Senate Passes Bill to Crack Down On The Rise Of Gang Violence In New York

Andrew J. Lanza

May 15, 2018

Senate Bill (S6211), sponsored by Senator Andrew Lanza (R-C-I, Staten Island), establishes a Class D felony charge for gang members who seek to recruit new members on school grounds. The legislation would help prevent gang activity in and around schools by making it a crime to coerce, solicit, recruit, or induce another person to join or remain a member of a criminal street gang. It also allows the designation of “Gang Free School Zones” on school grounds to help protect students and staff at risk.

Two Measures Take Holistic Approach to Investigating, Prosecuting, and Preventing Gang Activity in Communities and Schools Across the State

The New York State Senate this week passed two necessary pieces of legislation to help put an end to the deadly criminal behavior of gangs throughout New York. The measures specifically focus on protecting children and teens from gang activity, and are part of the Senate Majority’s Blueprint for a Stronger New York Security Agenda to enhance safety and security throughout the state.

Gang violence in urban and suburban areas throughout New York has recently increased, and the specific rise of MS-13 – the gang believed to be behind at least 25 lives lost on Long Island alone in the past two years – shows the need for a more comprehensive method of tackling this type of crime.

 Senate Bill (S6211), sponsored by Senator Andrew Lanza (R-C-I, Staten Island), establishes a Class D felony charge for gang members who seek to recruit new members on school grounds. The legislation would help prevent gang activity in and around schools by making it a crime to coerce, solicit, recruit, or induce another person to join or remain a member of a criminal street gang. It also allows the designation of “Gang Free School Zones” on school grounds to help protect students and staff at risk.

One of the bills (S2410A), sponsored by Senator Martin Golden (R-C-I, Brooklyn), creates the “Criminal Street Gang Enforcement and Prevention Act” to better prosecute gang violence and stop gang recruitment through proactive community outreach. The act would help stomp out the scourge of gang violence in New York through a comprehensive approach that includes:

· Strengthening the legal options available to prosecute street gangs by legally defining criminal street gangs in New York’s penal statutes for the first time ever;
· Creating anti-crime programs that focus on patterns of criminal gang activity and organization, including the new Criminal Street Gang Prevention Fund, which would be partially funding through forfeited assets obtained following convictions for gang activity;
· Expanding education, intervention, and model curriculums to prevent the growth of street gangs, in consultation with New York’s schools and the state Division of Criminal Justice Services; and
· Establishing an ongoing system of tracking gang activity.
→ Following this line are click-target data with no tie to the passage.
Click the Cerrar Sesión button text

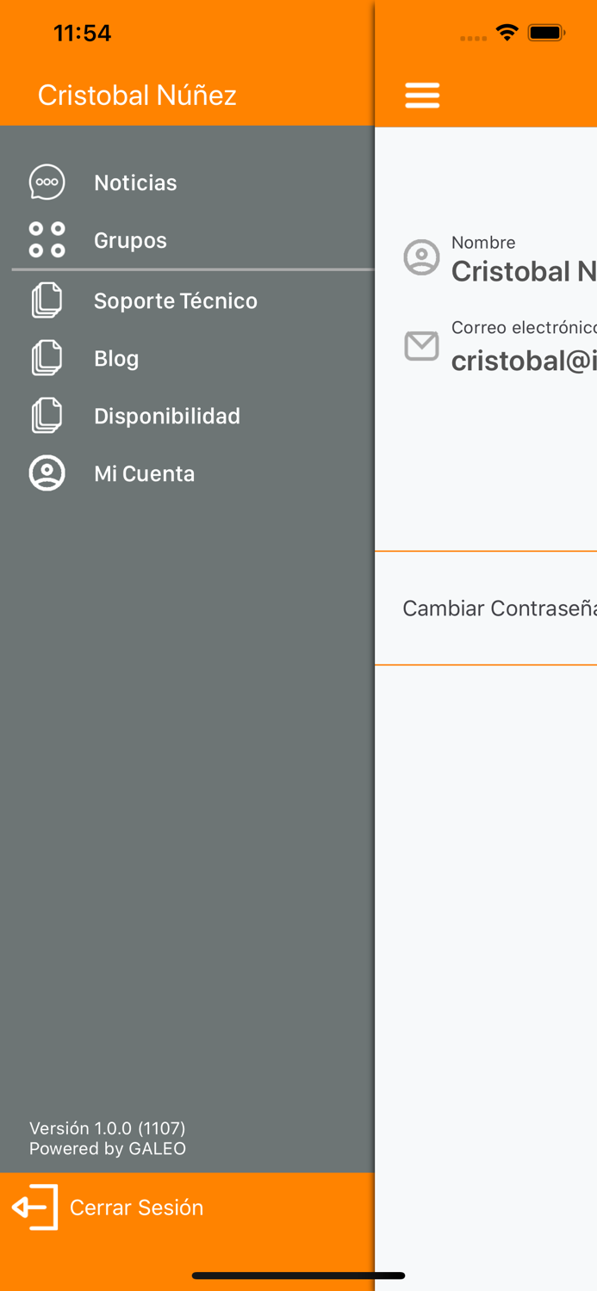coord(136,1208)
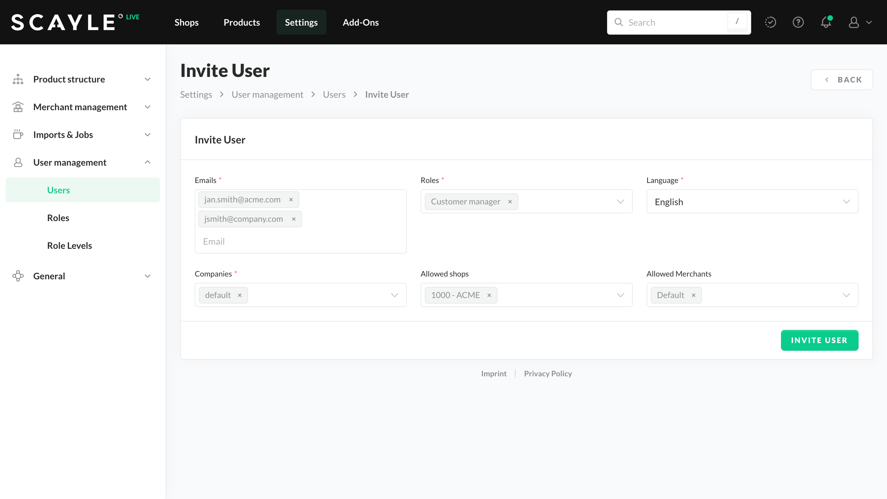
Task: Open the help question mark icon
Action: pos(798,23)
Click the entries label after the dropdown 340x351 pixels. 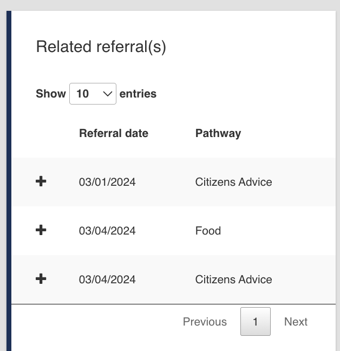138,94
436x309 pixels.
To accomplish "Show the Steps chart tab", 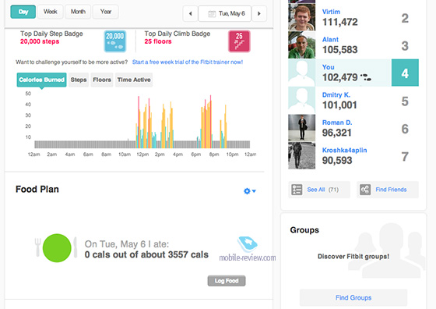I will point(79,80).
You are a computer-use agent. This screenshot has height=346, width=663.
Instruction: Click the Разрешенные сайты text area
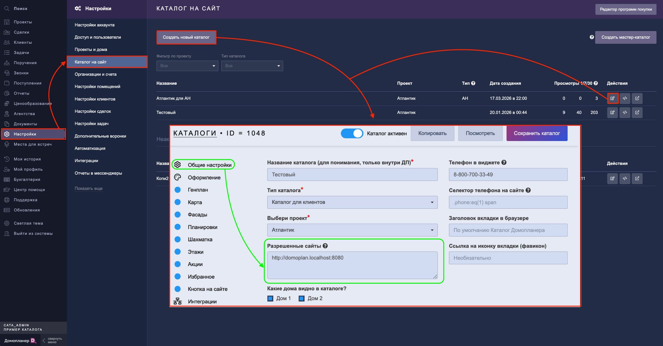[x=352, y=265]
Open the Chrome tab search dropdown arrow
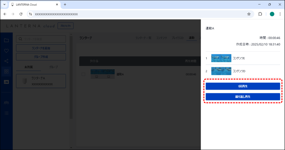285x150 pixels. tap(4, 4)
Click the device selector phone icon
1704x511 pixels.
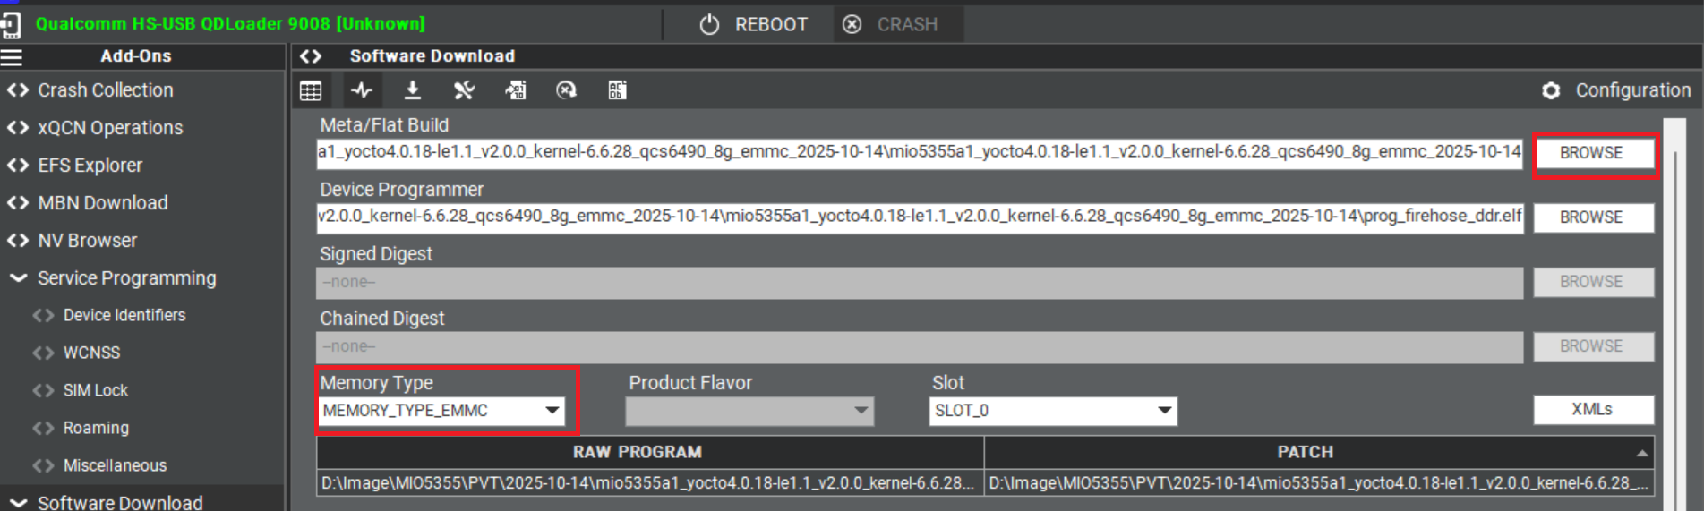11,24
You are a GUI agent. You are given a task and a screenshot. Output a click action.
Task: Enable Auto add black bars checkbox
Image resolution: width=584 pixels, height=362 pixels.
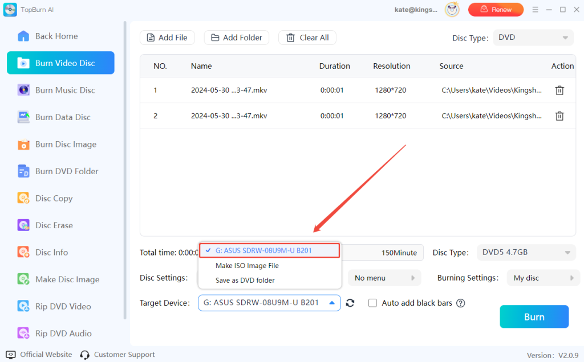(372, 303)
Senator Golden said, “As a former New York City Police Officer, I know that gangs on our streets destroy communities, schools, and families. This legislation approved by the State Senate will establish stricter penalties and education programs to reduce gang violence. We must not only work to prevent the formation of gangs, but we should penalize, track and educate their members, so that the dangers they cause on our streets can end. The State Assembly should no longer stand as a roadblock to this bill becoming law.”

In addition to the legislation passed this week, this year’s final budget provides $500,000 to local law enforcement to support youth outreach programs that help prevent MS-13 or other gang violence in Nassau and Suffolk counties. An additional $5.8 million was secured by the Senate in the budget for other local law enforcement initiatives including equipment and technology enhancement, as well as anti-drug, anti-violence, and crime control and prevention programs.

The bills have been sent to the Assembly.